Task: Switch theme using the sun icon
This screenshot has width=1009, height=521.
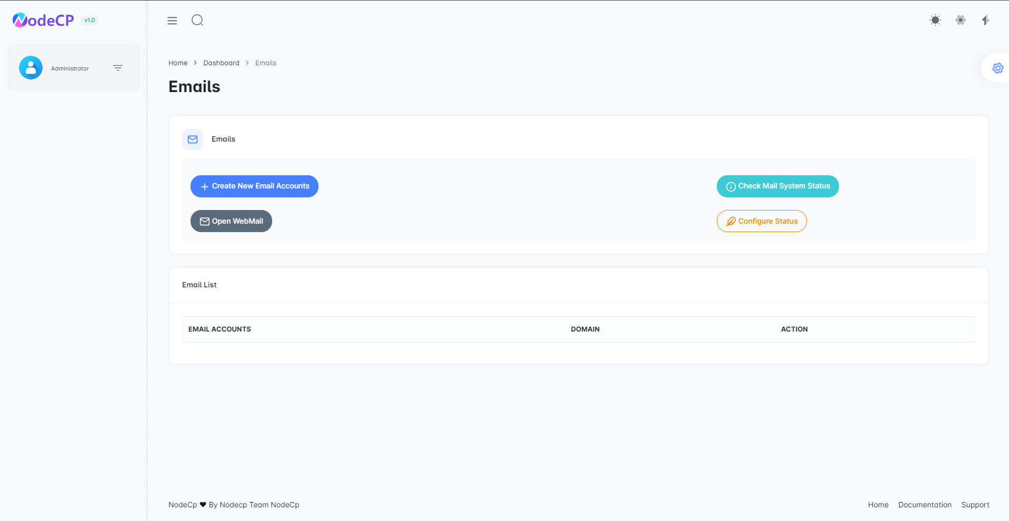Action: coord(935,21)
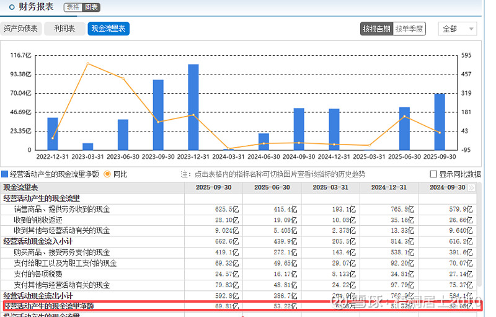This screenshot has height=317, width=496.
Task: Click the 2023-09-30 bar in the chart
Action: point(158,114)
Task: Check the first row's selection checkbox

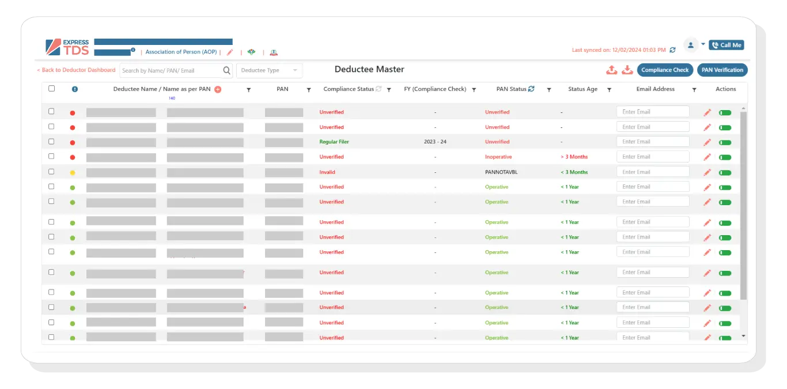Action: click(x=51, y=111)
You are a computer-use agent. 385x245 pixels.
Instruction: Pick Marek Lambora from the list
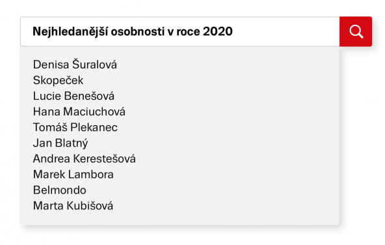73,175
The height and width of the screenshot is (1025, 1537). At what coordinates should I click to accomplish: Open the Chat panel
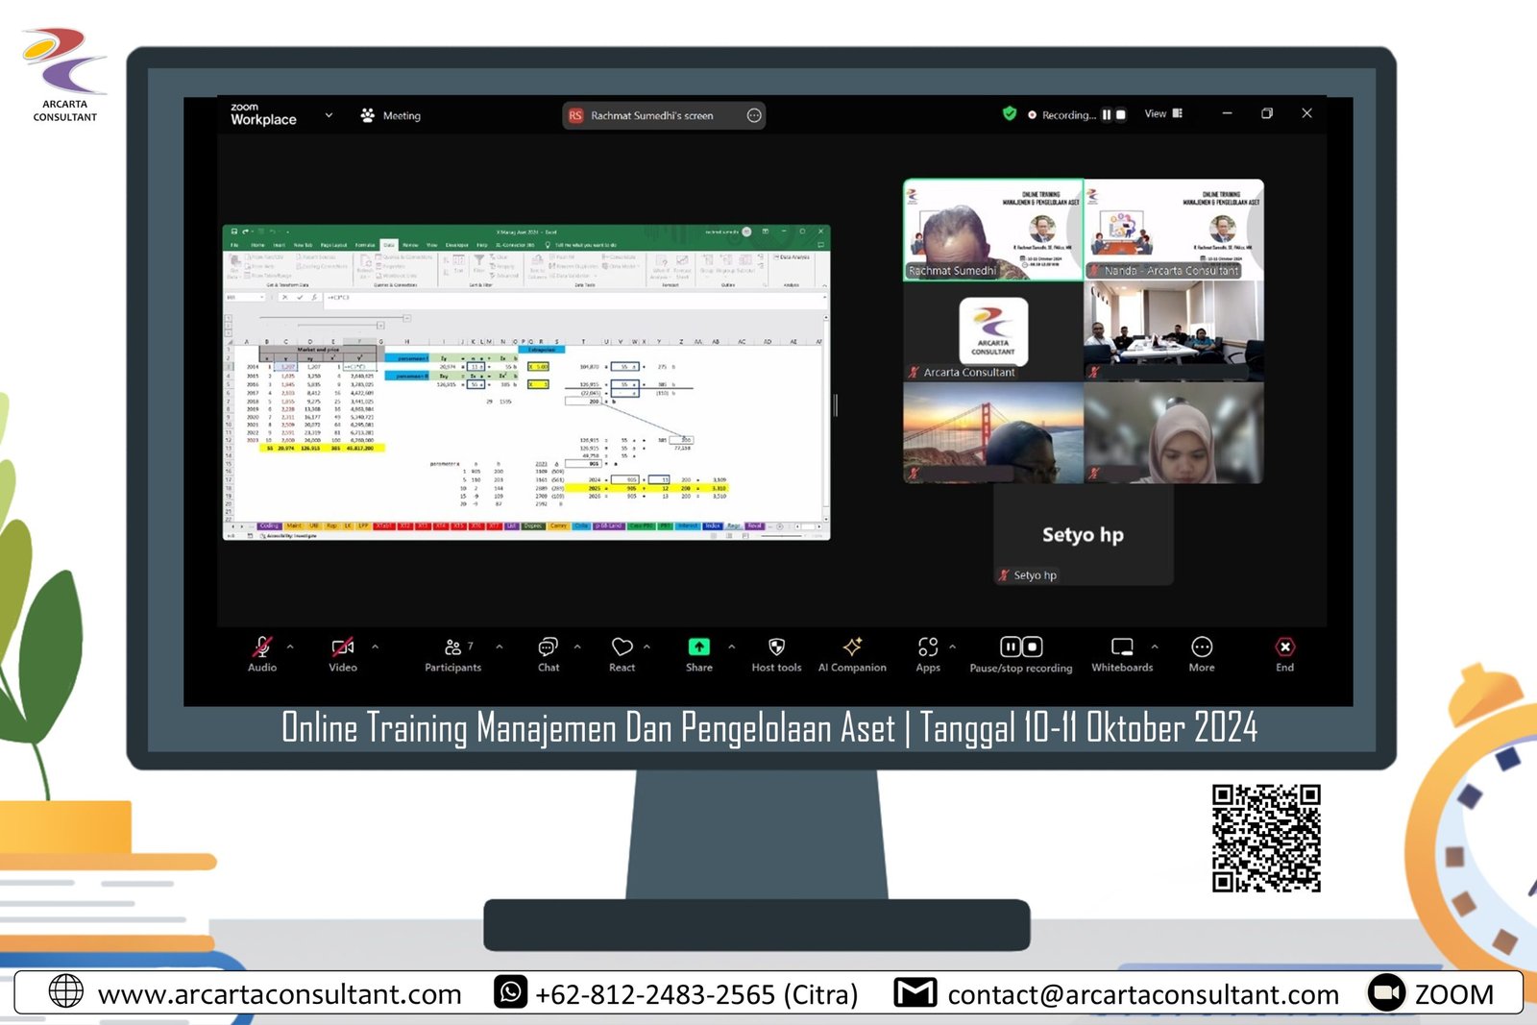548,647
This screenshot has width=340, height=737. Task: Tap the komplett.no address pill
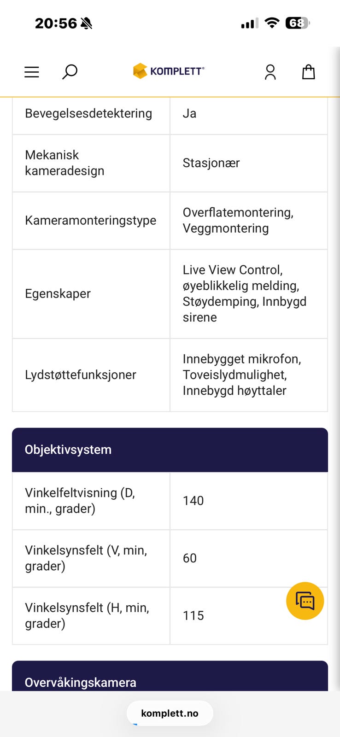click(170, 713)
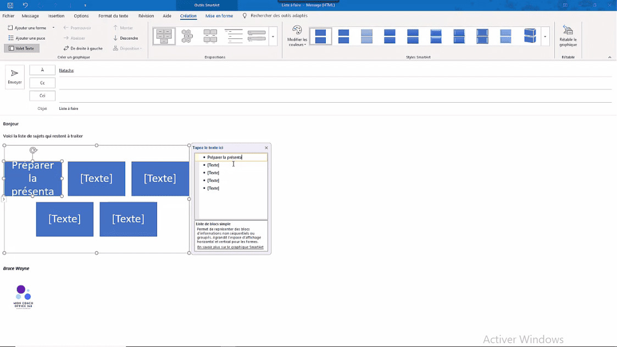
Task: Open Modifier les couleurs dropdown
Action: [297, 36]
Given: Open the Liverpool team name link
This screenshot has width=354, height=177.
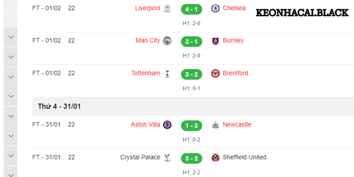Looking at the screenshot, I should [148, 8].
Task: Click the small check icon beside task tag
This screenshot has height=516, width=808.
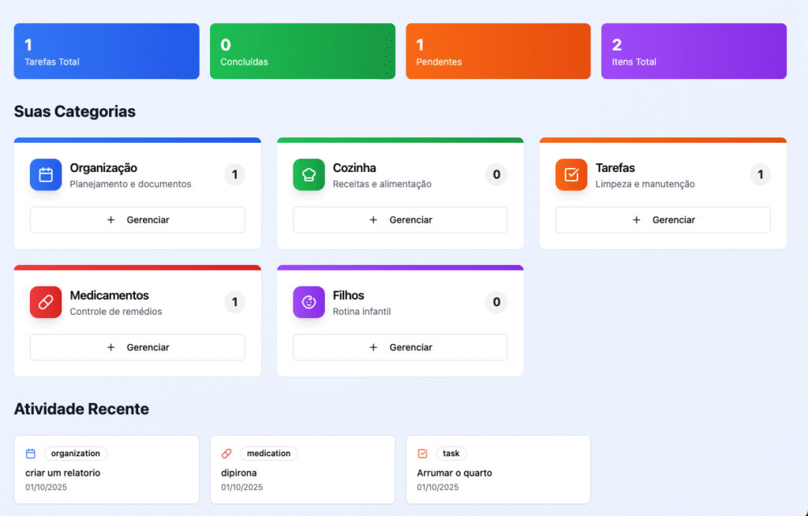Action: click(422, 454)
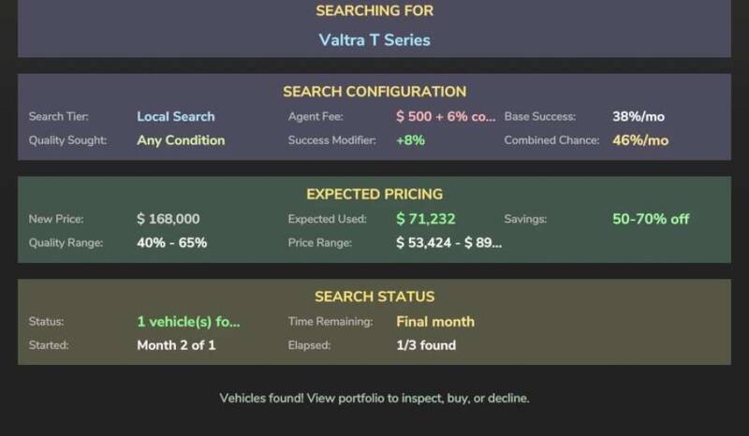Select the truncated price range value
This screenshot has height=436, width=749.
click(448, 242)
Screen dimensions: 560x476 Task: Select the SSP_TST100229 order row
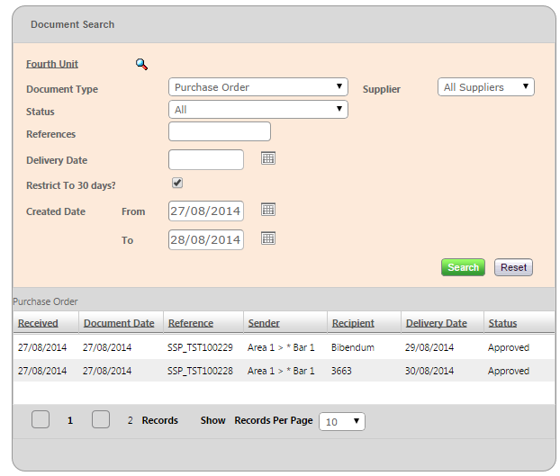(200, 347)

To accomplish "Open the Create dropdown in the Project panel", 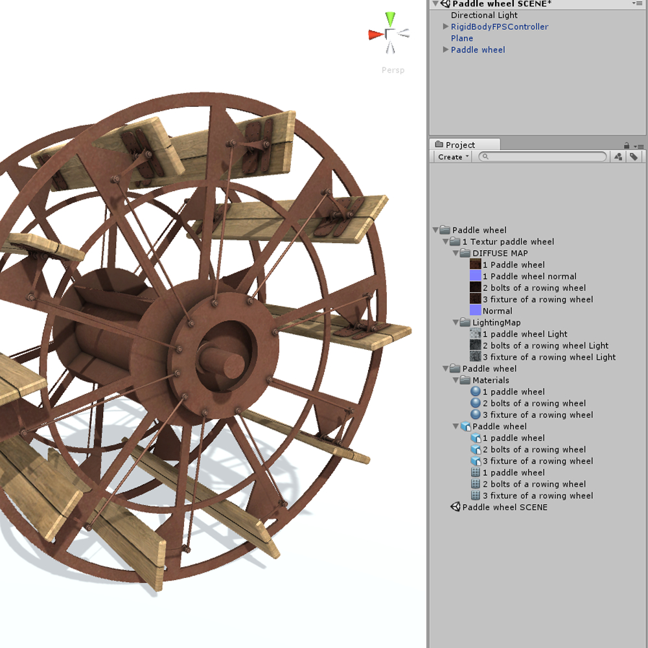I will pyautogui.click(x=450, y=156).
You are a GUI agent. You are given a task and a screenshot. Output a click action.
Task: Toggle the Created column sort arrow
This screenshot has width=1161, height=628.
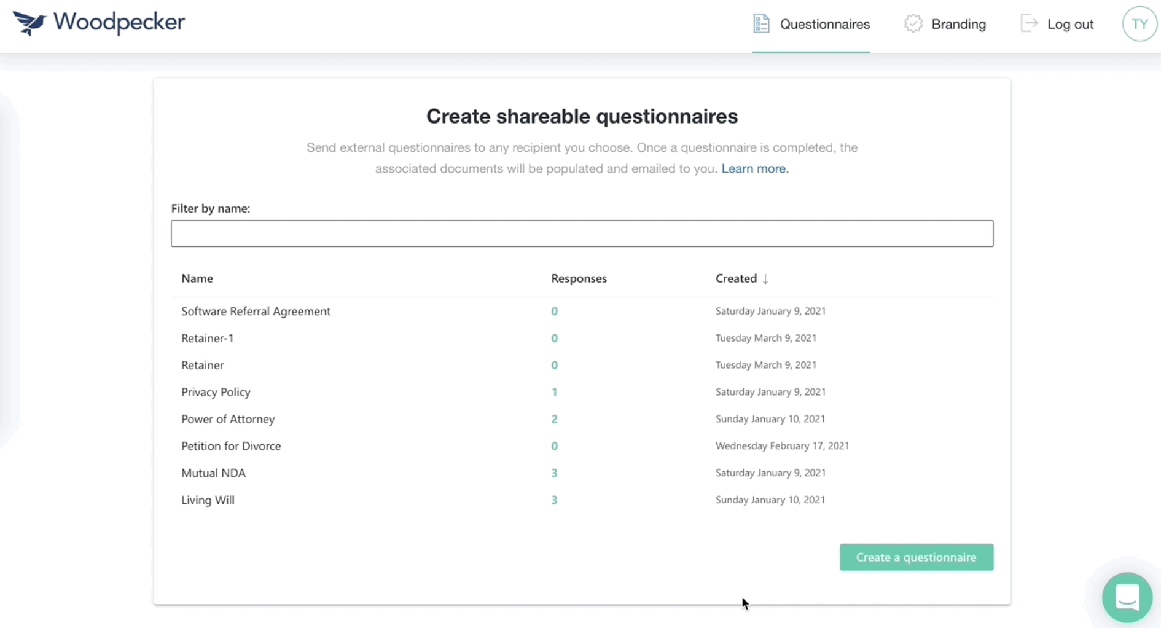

**Exercise brief**
Scan the material above for "agent". Copy every line where it appears.

**Written answer**
You are a computer-use agent. 385x245 pixels.
You are a GUI agent. You are given a task and a screenshot. Output a click action.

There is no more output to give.